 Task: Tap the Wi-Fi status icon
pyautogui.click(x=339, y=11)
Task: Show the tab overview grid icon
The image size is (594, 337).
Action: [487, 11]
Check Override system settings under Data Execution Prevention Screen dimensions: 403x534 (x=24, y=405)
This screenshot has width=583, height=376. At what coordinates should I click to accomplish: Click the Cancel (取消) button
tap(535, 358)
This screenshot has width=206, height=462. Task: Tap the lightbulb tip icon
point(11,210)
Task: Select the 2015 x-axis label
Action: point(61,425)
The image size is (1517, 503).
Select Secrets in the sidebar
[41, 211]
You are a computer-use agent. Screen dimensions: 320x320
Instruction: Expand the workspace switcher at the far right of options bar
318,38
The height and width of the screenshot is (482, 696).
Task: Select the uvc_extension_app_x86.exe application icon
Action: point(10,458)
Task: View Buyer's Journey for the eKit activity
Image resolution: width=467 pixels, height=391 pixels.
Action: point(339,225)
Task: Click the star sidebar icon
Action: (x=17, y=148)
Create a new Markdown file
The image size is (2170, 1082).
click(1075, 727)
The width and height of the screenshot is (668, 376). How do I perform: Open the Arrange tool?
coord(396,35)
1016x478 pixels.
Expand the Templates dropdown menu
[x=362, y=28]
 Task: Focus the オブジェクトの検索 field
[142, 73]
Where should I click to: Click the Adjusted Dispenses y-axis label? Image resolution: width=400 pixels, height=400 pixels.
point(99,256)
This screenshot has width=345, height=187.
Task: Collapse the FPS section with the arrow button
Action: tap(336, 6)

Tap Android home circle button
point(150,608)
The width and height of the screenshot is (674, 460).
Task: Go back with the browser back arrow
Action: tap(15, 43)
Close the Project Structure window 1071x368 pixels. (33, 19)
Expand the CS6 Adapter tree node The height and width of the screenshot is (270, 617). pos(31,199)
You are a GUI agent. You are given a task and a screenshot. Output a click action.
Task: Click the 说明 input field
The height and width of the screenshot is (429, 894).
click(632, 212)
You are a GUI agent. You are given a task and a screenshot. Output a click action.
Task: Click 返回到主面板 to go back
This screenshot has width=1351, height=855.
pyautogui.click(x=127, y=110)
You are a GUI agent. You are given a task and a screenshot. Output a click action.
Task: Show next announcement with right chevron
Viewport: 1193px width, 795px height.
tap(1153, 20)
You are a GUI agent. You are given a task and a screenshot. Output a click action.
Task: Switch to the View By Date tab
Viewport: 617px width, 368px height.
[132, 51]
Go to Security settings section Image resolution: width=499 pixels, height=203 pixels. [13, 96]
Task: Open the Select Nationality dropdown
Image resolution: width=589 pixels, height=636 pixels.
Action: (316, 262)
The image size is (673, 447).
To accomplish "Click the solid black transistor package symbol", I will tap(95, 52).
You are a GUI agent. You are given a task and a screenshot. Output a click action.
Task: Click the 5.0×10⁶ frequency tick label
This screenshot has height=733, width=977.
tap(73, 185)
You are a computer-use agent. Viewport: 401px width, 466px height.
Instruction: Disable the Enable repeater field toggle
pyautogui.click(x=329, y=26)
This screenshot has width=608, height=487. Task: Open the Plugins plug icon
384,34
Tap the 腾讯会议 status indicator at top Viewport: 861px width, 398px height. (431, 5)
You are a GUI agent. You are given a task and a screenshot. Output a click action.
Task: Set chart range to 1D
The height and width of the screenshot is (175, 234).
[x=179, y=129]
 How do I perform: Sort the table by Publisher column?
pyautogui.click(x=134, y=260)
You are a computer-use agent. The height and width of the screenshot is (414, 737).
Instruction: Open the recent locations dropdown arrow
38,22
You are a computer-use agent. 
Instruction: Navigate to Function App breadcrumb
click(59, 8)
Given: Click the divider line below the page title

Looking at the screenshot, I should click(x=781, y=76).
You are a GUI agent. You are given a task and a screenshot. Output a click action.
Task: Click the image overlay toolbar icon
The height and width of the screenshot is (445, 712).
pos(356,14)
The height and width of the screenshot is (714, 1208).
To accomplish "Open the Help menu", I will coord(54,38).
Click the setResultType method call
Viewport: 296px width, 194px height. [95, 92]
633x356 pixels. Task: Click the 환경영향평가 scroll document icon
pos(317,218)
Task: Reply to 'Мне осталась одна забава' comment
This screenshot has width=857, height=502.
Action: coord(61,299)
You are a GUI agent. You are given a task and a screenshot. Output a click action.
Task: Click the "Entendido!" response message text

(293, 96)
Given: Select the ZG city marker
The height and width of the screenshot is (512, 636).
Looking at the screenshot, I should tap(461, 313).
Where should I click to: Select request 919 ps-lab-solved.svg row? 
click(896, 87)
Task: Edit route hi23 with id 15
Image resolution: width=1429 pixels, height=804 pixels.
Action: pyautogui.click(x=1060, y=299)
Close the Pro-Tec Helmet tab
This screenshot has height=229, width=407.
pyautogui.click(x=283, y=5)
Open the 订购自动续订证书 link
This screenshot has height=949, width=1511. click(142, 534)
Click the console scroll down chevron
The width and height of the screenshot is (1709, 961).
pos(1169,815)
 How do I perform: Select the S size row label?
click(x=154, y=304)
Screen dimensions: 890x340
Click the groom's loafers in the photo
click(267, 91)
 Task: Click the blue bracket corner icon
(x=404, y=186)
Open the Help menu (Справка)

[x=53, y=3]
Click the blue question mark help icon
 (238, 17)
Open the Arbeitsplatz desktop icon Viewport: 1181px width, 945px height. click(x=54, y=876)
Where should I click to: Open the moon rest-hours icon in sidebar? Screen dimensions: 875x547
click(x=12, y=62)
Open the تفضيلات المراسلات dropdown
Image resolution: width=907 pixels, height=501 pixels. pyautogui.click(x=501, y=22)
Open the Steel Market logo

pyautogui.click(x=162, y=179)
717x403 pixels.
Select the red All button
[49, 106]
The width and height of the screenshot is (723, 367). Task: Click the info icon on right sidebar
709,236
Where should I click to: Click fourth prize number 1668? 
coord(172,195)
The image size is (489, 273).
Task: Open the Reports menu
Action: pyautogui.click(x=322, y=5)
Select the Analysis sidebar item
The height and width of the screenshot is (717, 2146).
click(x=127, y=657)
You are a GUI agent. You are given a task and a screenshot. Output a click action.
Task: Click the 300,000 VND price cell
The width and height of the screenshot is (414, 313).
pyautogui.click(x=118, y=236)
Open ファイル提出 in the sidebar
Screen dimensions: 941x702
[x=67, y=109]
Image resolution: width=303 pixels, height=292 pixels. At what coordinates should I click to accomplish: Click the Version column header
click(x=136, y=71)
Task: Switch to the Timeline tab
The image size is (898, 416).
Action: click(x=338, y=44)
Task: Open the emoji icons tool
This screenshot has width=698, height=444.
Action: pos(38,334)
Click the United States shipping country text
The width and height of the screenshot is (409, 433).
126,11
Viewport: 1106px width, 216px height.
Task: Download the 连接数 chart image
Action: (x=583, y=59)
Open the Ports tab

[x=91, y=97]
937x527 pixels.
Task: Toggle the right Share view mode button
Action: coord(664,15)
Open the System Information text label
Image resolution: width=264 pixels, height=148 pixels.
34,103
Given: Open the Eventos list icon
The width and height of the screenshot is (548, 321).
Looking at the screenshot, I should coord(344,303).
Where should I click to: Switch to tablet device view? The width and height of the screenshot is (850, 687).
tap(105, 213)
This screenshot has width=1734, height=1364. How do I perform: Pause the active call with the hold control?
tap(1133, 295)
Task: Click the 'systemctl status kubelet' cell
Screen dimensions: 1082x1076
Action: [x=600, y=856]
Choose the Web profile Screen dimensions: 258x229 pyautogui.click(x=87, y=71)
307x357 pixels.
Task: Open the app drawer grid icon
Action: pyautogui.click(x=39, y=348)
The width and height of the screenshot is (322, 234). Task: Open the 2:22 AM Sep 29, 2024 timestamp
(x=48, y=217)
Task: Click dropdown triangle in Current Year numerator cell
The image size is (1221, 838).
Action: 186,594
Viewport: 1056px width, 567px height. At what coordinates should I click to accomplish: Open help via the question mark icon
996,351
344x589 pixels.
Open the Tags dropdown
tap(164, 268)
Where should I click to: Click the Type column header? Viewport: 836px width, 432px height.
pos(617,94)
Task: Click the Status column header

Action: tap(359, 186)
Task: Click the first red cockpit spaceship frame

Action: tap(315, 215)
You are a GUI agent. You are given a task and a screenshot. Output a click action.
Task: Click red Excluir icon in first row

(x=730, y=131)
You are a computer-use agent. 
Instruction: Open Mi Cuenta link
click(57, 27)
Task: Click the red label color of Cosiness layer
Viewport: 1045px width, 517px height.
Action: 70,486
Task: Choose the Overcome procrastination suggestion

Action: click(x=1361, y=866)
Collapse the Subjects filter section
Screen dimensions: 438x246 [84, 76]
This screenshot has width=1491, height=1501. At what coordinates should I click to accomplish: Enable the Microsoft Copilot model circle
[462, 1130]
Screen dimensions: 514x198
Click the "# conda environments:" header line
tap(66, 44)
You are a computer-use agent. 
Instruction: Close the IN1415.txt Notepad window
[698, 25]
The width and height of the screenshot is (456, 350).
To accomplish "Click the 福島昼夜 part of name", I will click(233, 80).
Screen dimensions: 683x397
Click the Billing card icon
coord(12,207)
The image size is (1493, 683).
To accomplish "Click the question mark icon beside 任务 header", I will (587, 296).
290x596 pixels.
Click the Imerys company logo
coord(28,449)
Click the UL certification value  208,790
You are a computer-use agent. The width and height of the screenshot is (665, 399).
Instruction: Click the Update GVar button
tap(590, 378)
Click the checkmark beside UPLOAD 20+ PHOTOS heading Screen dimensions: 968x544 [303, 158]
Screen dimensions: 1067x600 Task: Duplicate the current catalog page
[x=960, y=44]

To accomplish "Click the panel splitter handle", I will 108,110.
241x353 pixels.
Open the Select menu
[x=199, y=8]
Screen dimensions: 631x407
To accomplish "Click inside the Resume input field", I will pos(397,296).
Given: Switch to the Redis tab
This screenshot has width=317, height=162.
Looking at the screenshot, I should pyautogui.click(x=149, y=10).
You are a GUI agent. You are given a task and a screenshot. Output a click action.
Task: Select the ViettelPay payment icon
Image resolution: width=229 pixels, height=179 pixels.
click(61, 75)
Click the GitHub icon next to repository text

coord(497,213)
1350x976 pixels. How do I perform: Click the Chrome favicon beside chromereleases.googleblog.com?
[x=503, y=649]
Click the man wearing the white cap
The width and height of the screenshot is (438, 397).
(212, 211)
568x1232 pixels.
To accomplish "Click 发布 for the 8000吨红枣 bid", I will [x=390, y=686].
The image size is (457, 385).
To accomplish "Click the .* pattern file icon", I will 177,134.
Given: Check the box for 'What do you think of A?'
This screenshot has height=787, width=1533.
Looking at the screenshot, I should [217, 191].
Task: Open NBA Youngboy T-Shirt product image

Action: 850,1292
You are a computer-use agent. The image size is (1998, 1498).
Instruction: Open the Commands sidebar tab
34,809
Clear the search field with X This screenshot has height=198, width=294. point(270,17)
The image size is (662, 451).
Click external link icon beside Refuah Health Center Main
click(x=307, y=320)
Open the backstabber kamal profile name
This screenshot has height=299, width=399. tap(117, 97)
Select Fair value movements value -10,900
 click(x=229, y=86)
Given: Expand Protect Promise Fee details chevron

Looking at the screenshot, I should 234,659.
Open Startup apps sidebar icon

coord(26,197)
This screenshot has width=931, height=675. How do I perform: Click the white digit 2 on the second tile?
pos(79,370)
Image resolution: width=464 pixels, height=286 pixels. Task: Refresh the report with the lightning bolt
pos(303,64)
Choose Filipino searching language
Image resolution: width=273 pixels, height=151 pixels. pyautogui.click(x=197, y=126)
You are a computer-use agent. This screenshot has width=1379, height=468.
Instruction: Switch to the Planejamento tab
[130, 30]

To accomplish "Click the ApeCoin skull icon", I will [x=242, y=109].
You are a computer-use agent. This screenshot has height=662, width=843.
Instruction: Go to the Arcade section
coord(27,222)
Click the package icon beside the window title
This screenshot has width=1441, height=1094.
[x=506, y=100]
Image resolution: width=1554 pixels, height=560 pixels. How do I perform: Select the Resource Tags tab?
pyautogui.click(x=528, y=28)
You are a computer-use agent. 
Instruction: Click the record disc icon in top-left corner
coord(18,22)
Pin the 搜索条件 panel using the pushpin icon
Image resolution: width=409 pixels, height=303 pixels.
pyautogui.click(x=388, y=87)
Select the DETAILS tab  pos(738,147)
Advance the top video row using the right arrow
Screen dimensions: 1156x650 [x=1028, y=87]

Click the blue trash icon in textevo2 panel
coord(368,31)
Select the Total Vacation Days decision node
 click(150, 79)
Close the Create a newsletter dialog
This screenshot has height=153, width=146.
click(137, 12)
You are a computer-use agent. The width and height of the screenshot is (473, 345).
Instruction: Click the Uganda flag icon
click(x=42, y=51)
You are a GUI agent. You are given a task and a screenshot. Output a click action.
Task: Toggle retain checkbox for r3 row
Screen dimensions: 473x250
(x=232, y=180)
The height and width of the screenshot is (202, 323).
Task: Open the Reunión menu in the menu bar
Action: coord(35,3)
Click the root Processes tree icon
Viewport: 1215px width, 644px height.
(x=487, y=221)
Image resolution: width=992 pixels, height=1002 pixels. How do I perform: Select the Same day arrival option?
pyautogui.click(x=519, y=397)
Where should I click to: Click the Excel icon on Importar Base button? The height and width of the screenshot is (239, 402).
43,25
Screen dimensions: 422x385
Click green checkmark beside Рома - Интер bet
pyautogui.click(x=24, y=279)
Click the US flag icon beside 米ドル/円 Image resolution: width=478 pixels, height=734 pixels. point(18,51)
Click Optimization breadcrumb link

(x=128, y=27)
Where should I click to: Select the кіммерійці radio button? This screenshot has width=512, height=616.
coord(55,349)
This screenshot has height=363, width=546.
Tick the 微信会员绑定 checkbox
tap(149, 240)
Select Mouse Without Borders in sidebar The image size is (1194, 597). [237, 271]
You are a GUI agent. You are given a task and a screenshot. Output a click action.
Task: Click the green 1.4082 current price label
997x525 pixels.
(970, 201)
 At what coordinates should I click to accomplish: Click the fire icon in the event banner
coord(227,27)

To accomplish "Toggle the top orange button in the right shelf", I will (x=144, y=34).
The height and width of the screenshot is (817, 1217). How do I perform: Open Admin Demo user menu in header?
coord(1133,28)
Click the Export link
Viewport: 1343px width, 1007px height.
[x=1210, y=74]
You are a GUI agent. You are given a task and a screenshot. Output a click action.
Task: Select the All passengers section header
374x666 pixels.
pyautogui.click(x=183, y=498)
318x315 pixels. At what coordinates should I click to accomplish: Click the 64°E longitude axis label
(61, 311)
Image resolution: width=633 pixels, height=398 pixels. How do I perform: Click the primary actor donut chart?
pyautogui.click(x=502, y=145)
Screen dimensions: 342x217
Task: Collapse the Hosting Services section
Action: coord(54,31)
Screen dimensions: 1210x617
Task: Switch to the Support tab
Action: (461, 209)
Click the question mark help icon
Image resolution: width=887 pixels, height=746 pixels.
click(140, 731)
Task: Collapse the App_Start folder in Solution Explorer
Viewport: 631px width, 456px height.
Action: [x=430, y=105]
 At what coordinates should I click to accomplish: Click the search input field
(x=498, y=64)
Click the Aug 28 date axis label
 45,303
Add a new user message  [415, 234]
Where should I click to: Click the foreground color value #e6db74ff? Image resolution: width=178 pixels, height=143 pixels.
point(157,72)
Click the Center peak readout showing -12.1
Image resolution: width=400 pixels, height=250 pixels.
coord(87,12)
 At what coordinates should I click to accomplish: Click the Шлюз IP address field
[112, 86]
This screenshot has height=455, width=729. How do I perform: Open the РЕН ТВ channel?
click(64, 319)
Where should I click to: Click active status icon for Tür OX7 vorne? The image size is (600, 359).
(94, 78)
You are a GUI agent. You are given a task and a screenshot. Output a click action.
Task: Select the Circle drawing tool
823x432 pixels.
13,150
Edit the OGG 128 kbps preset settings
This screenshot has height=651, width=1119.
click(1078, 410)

+ + +

--- Task requirements ---
Format the records from the line with "Image resolution: width=303" to the line with "Looking at the screenshot, I should coord(344,303)." as a JSON list of strings, one string per line, omitting blank lines.

--- Full response ---
[
  "Image resolution: width=303 pixels, height=292 pixels. At what coordinates should I click to accomplish: Click the Version column header",
  "click(x=136, y=71)",
  "Task: Switch to the Timeline tab",
  "The image size is (898, 416).",
  "Action: click(x=338, y=44)",
  "Task: Open the emoji icons tool",
  "This screenshot has width=698, height=444.",
  "Action: pos(38,334)",
  "Click the United States shipping country text",
  "The width and height of the screenshot is (409, 433).",
  "126,11",
  "Viewport: 1106px width, 216px height.",
  "Task: Download the 连接数 chart image",
  "Action: (x=583, y=59)",
  "Open the Ports tab",
  "[x=91, y=97]",
  "937x527 pixels.",
  "Task: Toggle the right Share view mode button",
  "Action: coord(664,15)",
  "Open the System Information text label",
  "Image resolution: width=264 pixels, height=148 pixels.",
  "34,103",
  "Given: Open the Eventos list icon",
  "The width and height of the screenshot is (548, 321).",
  "Looking at the screenshot, I should coord(344,303)."
]